Randolph O'Rourke hatte sich diese Frage oft gestellt. In den Jahren vor dem Krieg, als er Siedlertrecks durch die Indianergebiete noch Oregon hinaufführte. Dutzende von Gräbern ließen sie am Wegrand zurück.

Und natürlich während der Kriegsjahre dann, in denen er als Kavallerist der Konförderation gegen die Yankees ritt. Vor allem, an dem Tag, als ihn die Nachricht vom Tod seines Bruders und seines Vater erreichte - weiß Gott - vor allem an diesem Tag, hatte er sich diese Frage gestellt, was ein Mann angesichts des Todes empfindet.

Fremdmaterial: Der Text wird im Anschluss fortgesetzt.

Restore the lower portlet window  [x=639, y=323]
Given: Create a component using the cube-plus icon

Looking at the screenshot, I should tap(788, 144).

Jetzt wusste er es. Jetzt, wo der neue Befehlshaber von Fort Worth - ein Colonel der Yankees - auf der Veranda vor der offenen Tür seines Kommandantur-Büros stand, um der Hinrichtung von neun Partisanen beizuwohnen.

Jetzt, da fünf von Randys Waffengefährten gefesselt und mit verbundenen Augen an der Rückwand der Stallungen standen.

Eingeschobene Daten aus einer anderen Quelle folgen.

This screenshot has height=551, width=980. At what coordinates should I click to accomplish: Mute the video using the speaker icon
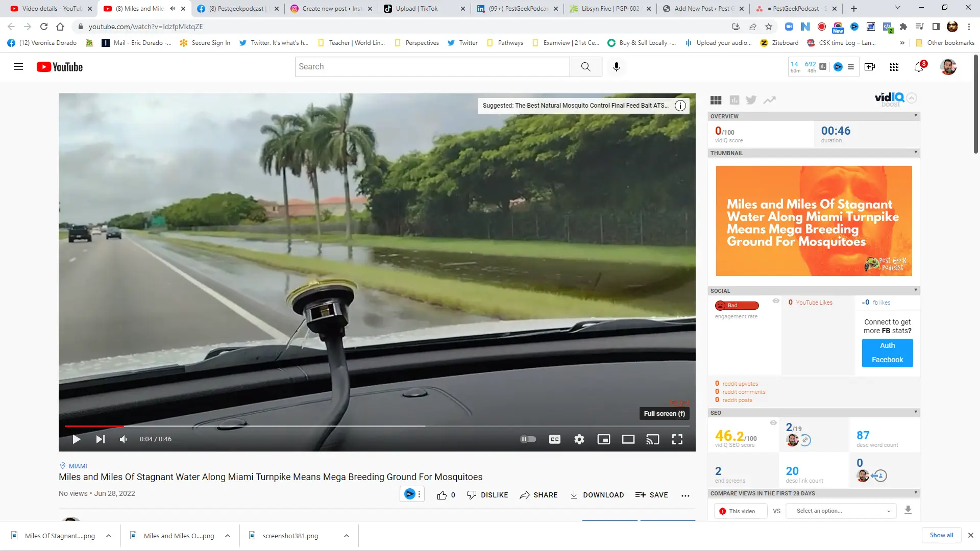124,439
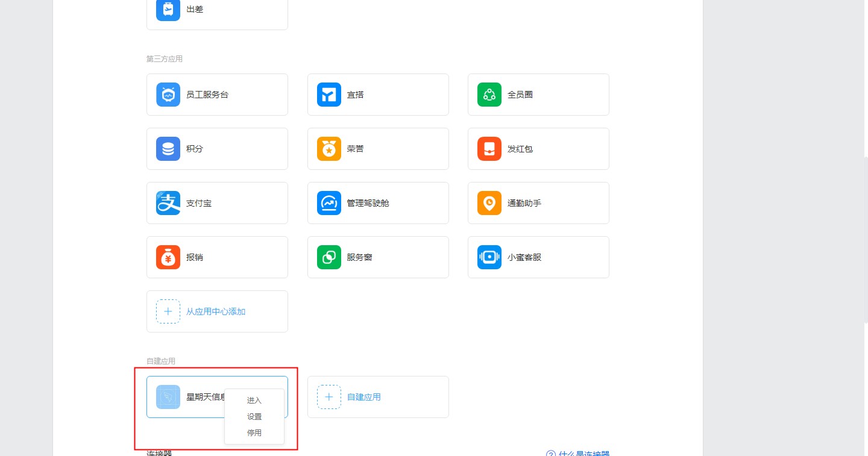Image resolution: width=868 pixels, height=456 pixels.
Task: Click the 宜搭 app icon
Action: pos(329,95)
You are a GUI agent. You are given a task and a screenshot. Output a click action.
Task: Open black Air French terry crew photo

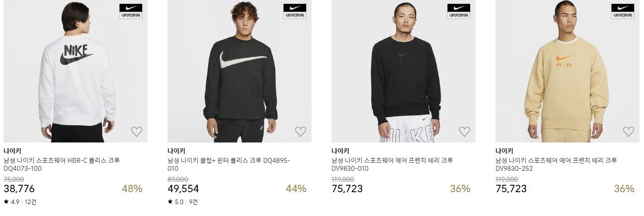pyautogui.click(x=403, y=71)
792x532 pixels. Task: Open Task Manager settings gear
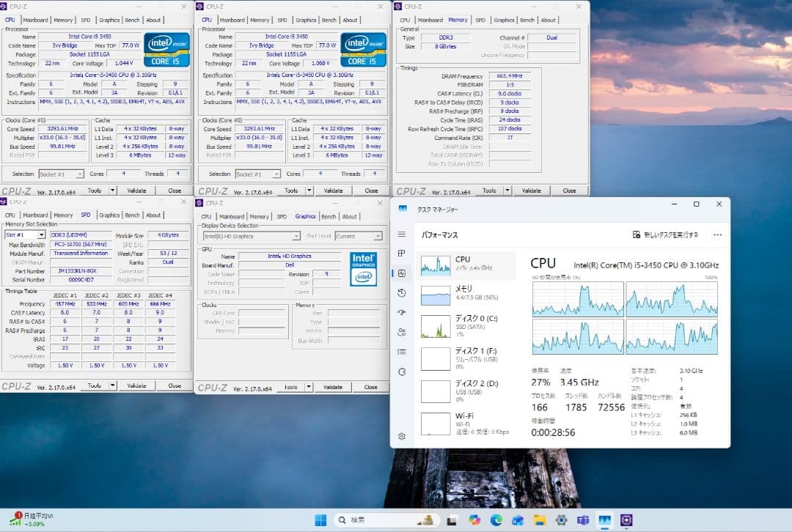point(402,436)
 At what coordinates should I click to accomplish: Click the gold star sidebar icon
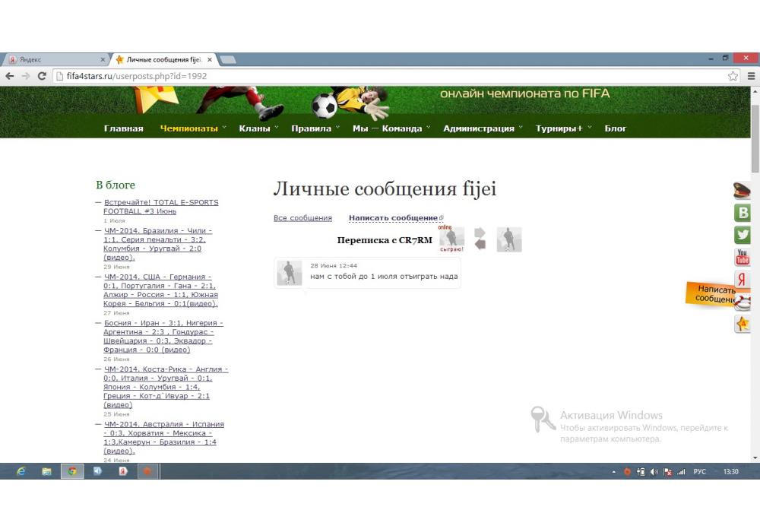click(x=743, y=325)
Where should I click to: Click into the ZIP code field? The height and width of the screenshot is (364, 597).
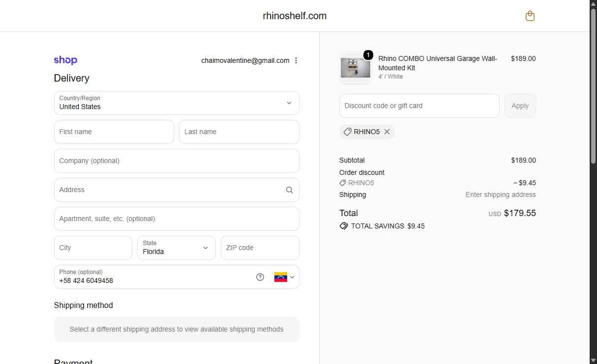[x=260, y=248]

Jetzt, da zehn Blauröcke die Gewehre anlegten, und der Sergeant zehn Schritte neben dem Hinrichtungskommando "Feuer!" brüllte, und der Schusslärm über den Exerzierplatz donnerte. Jetzt wusste Red Randy bestens Bescheid.

Ein Mann angesichts des Todes empfand Glockengedröhn, das seinen Körper von den Fußnägeln bis hinauf in die Haarwurzeln ausfüllte - seinen Herzschlag. Und er empfand einen quälenden Harndrang. Vielmehr nicht.

Die Männer an der Stallwand brachen zusammen. Einer kippte seitlich um, einer stürzte das Gesicht voran in den Staub, einer drehte sich spiralartig um sich selbst, bevor er endlich still am Boden lag, und zwei prallten gegen die Stallwand und rutschen langsam daran herunter.

Noch während die Yankees Randys tote Gefährten durch den Staub davonschleiften, packten die Corporals rechts und links von ihm den langen Kerl an den Armen. Seine Hände waren auf den Rücken gefesselt. Zusammen mit seinen drei noch lebenden Waffenbrüdern zogen sie ihn hinüber zu der Stallwand.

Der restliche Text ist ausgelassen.